# Task to carry out:
Format the entries below as a JSON list of strings, one string per line, with blank lines omitted, covering everything from the line containing "You are a computer-use agent." down to the end of the entries. Omit the pictures from the output.
== Dataset content
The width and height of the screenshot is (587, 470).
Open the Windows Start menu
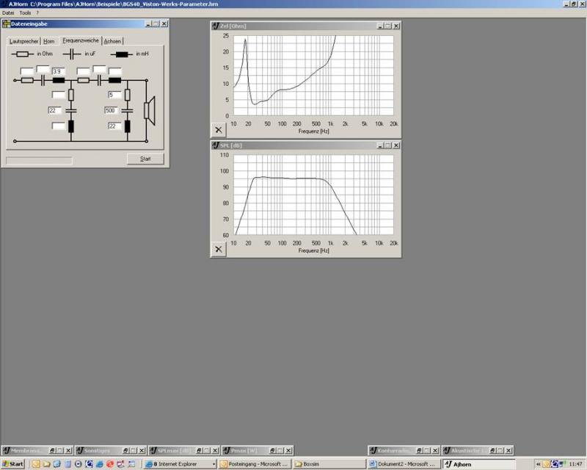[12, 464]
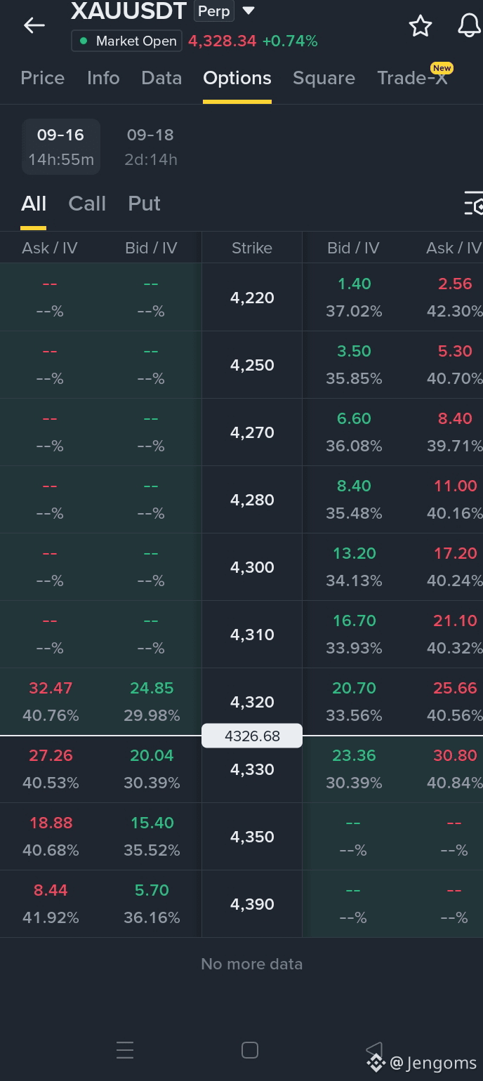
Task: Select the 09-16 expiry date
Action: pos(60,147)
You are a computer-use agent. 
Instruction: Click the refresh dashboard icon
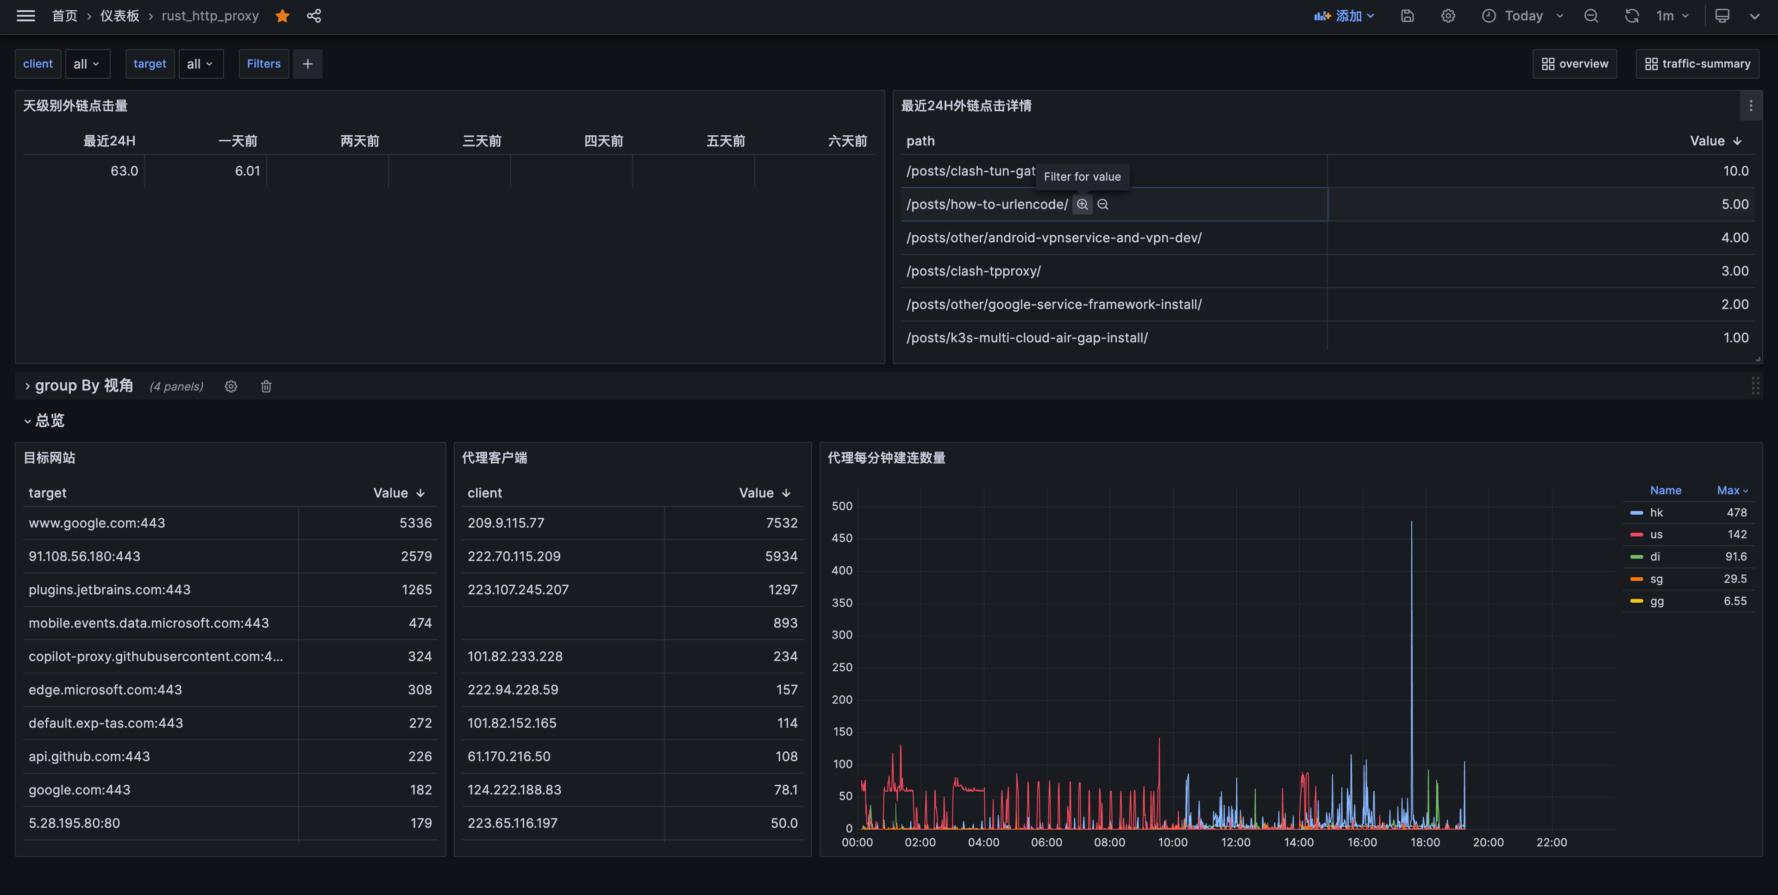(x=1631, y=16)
====
# The answer:
[
  "You are a computer-use agent. ",
  "Instruction: Click the refresh dashboard icon",
  "(x=1631, y=16)"
]